In Nezavisimaya Gazeta Alexander Khramchikhin and Igor Plugatarev provide detailed corroboration of a familiar SWP theme: the Potemikinesque nature of Russia’s military “resurgence.” (H/T JRL.)
The most alarming point is the critical condition of the Strategic Nuclear Forces – responsible for upholding Russia’s full security and sovereignty. As at the start of 1992, the Russian Federation had 6,347 nuclear warheads. When Boris Yeltsin resigned at the end of 1999, he left his successor 5,842 warheads. As at the start of 2007, Russia had 681 ICBMs (including ICBMs carried by submarines) with 2,460 warheads, and 79 strategic aircraft with 884 cruise missiles. That’s a total of 3,344 warheads.
If current trends persist (new missiles are being built at an extremely slow rate, while the withdrawal of old missiles is accelerating), the Strategic Nuclear Forces might have no more than 300 ICBMs by the middle of the next decade, with no more than 600 warheads. [As I said before, on the road to being Upper Volta without missiles.]
According to official propaganda, as related by some senior federal officials, the aviation group of the Strategic Nuclear Forces will be increased to 50 Tu-95MS and Tu-160 bombers by 2015. The Russian Air Force has 79 of these aircraft at present; in other words, a reduction of 29 aircraft is being portrayed as an increase.
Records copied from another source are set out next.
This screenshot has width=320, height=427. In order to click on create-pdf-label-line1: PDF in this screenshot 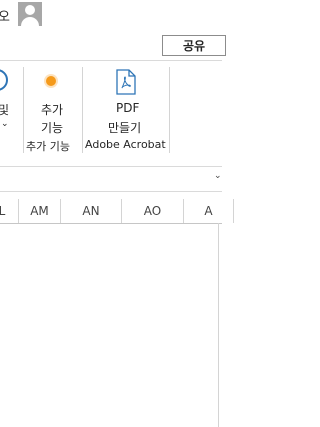, I will do `click(128, 108)`.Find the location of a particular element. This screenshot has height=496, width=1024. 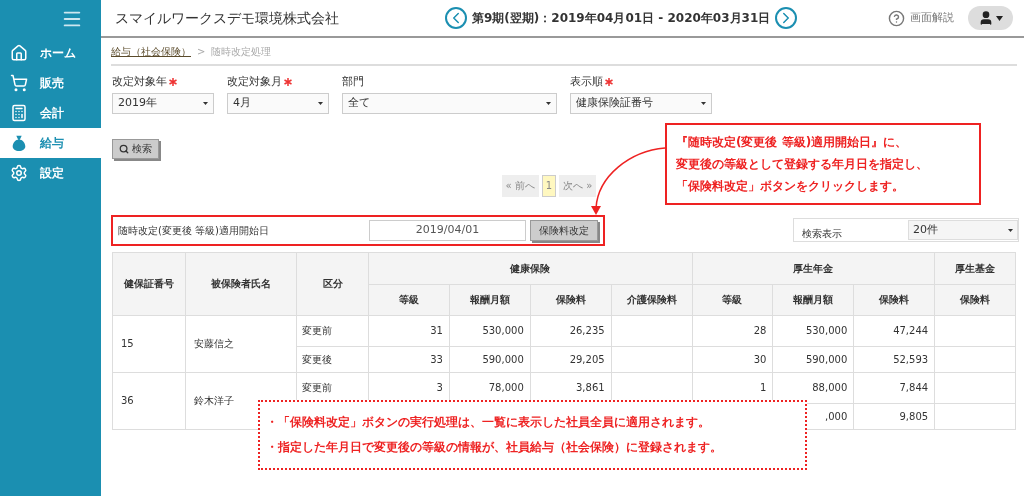

callout-text: 『随時改定(変更後 等級)適用開始日』に、 is located at coordinates (792, 142).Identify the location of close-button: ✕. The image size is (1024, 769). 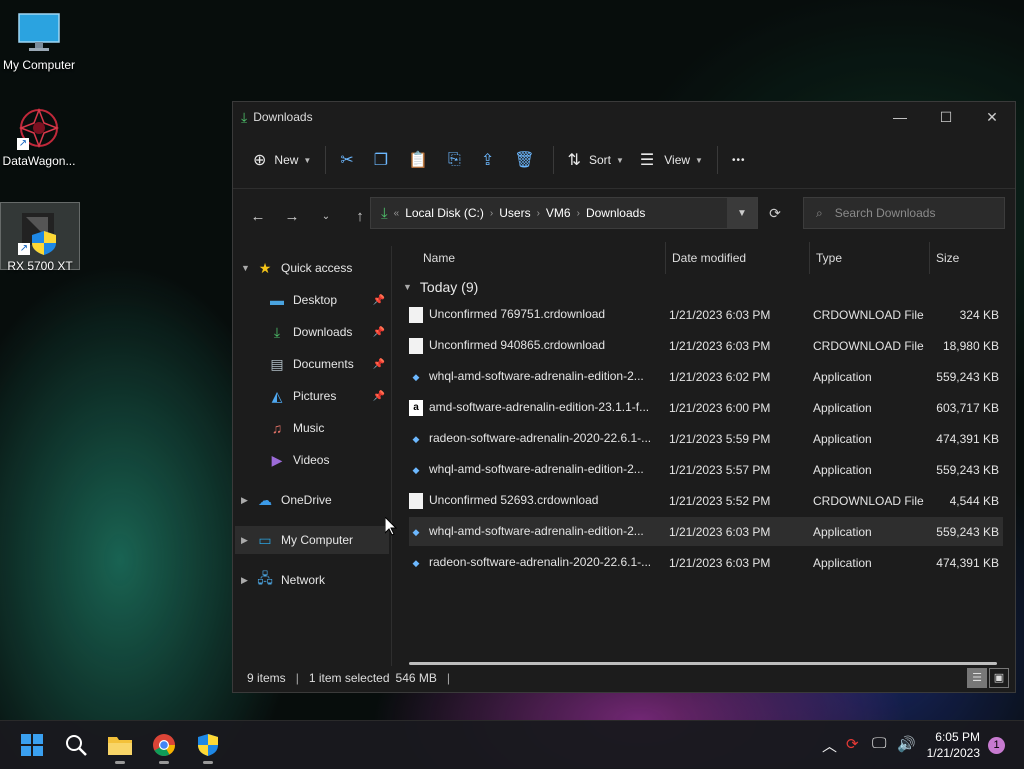
(992, 118).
In terms of conventional weapons, there has been a substantial (several-fold) decrease in the volume of arms procurement as compared to the 1990s; state rearmament programs have failed to meet their targets, and the content of these programs has deteriorated. In 1992-99, for example, the Ground Forces took delivery of 120 new T-90 tanks (four battalions) and up to 30 T-80U tanks (one battalion). In 2000-07, no more than 90 new T-90 tanks (three battalions) were delivered. The Ground Forces have a total of around 200 tank battalions. If the rate of new tank acquisition is so slow, why bother doing it at all?
The situation in the Air Force is much worse. In the Yeltsin era, the Air Force received up to 100 new aircraft. In 2000-07, only two new Su-34 planes were purchased. The situation in ground-based air defense is similar. Starting from 2000, official Armed Forces representatives kept declaring that new S-400 air defense systems would be delivered “this year” or “next year.” But these deliveries didn’t actually start until 2007. Yet the planned acquisition quantities for the S-400 aren’t even sufficient to cover the Strategic Nuclear Forces, let alone Russia’s main administrative and industrial centers.
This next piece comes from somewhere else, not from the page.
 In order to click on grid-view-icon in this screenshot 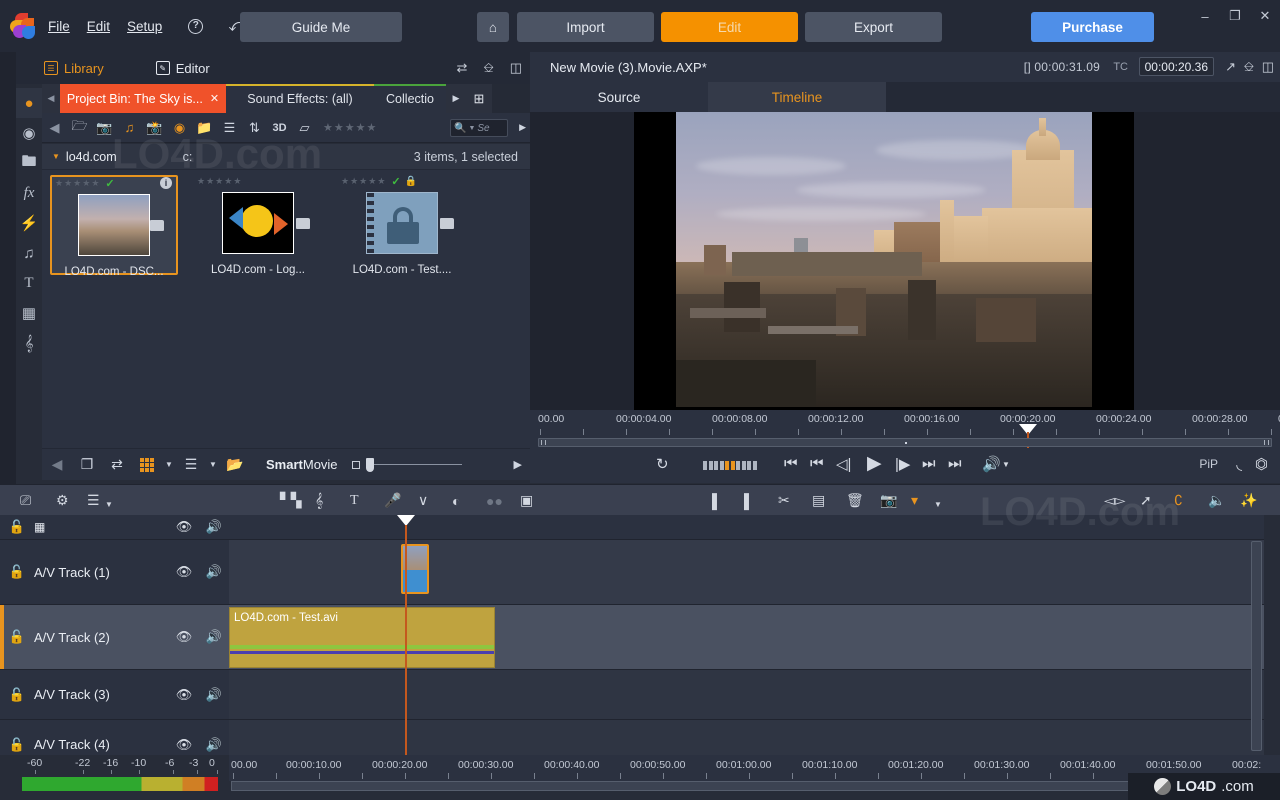, I will do `click(147, 465)`.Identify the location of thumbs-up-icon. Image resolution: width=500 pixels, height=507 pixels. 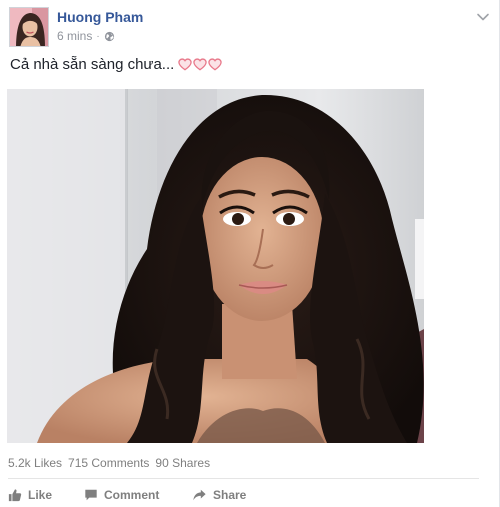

At the same time, the Russian military is acting in a much more aggressive and provocative manner. From the LA Times:
The Pentagon is trying to assess whether a low-level flight by a Russian bomber over American warships in the Pacific Ocean last weekend was a sign that Moscow is returning to a worrisome “Cold War mind-set,” a top Defense official told Congress Tuesday.
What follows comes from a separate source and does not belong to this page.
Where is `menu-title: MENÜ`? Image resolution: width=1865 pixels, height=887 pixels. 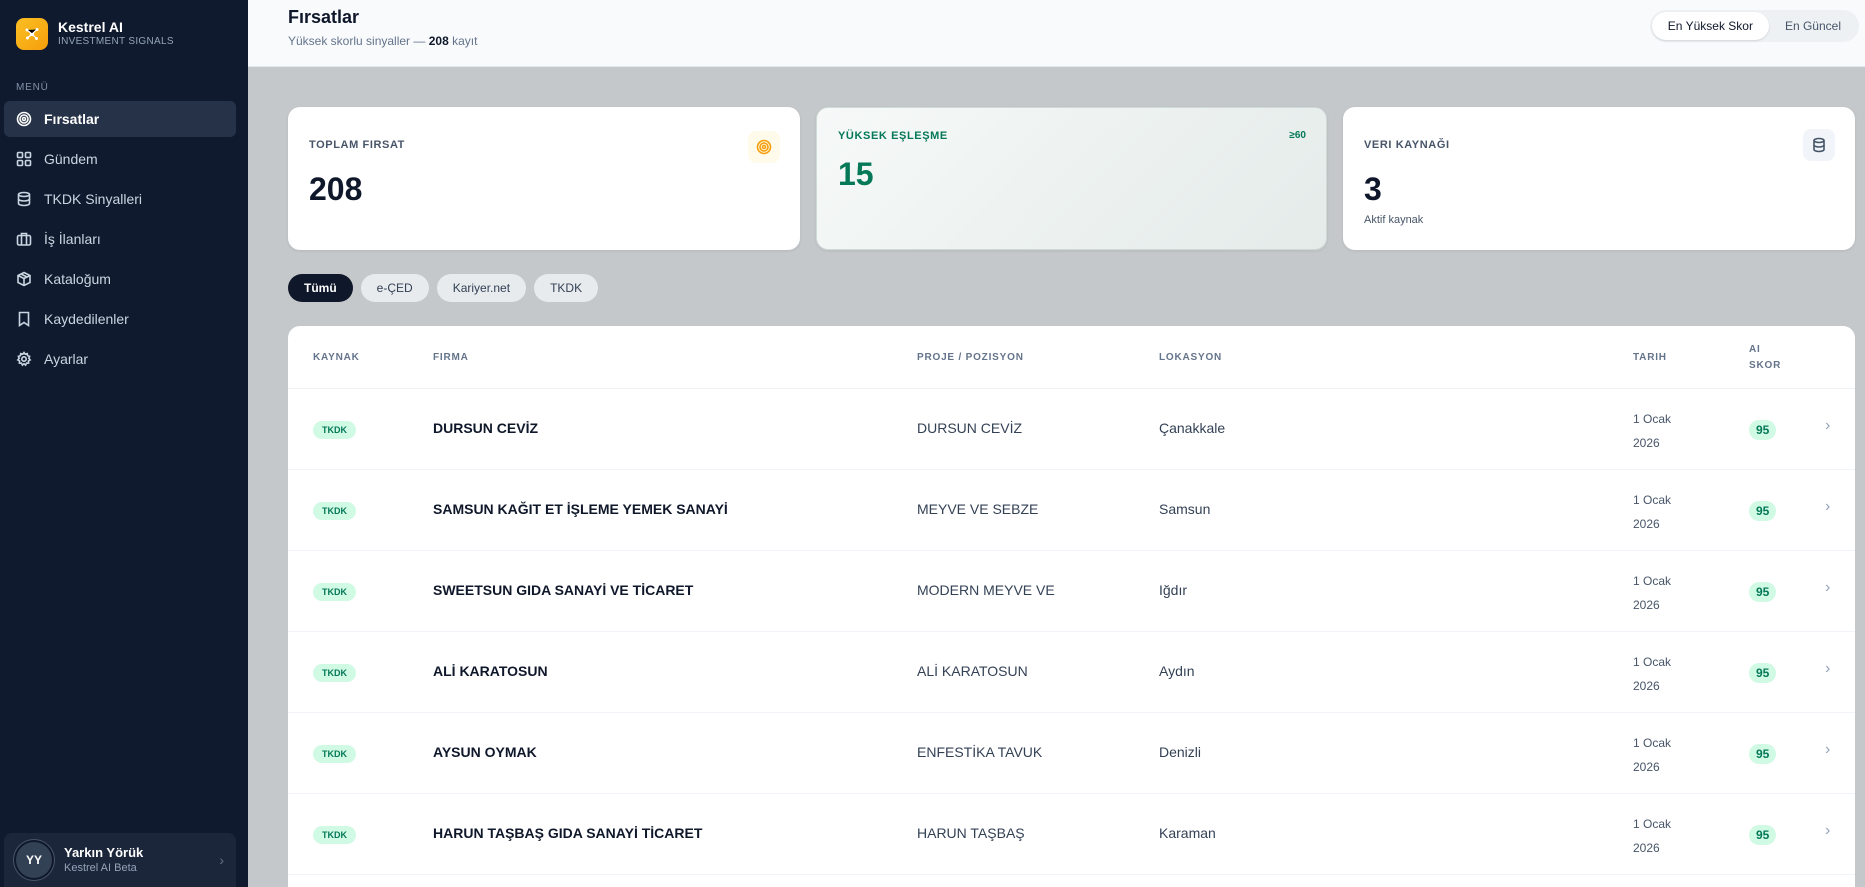
menu-title: MENÜ is located at coordinates (32, 88).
Recall too that it was recently announced that Russia will resume the Soviet tradition of Red Square military extravaganzas/parades.
And, just yesterday, Putin found another country at which to aim his diminishing missile arsenal: Ukraine. (I like the comment of the Polish foreign minister, if I recall correctly, who asked Lavrov, again if I recall correctly, that the head of the Russian military ration his threats to use nuclear weapons to one every three months.)
The yawning gap between walk and talk persists.
It seems that the Russian military-industrial complex is producing as much as possible for export sale, while little of the new equipment is actually going to the military. Not that I object that much, mind you. But it does speak volumes about the priorities of the power structures. Threats of force are cheap, and seem to work, even if the Russian military has little capability to back them up; and selling weapons overseas for real money is a lucrative line of bizness.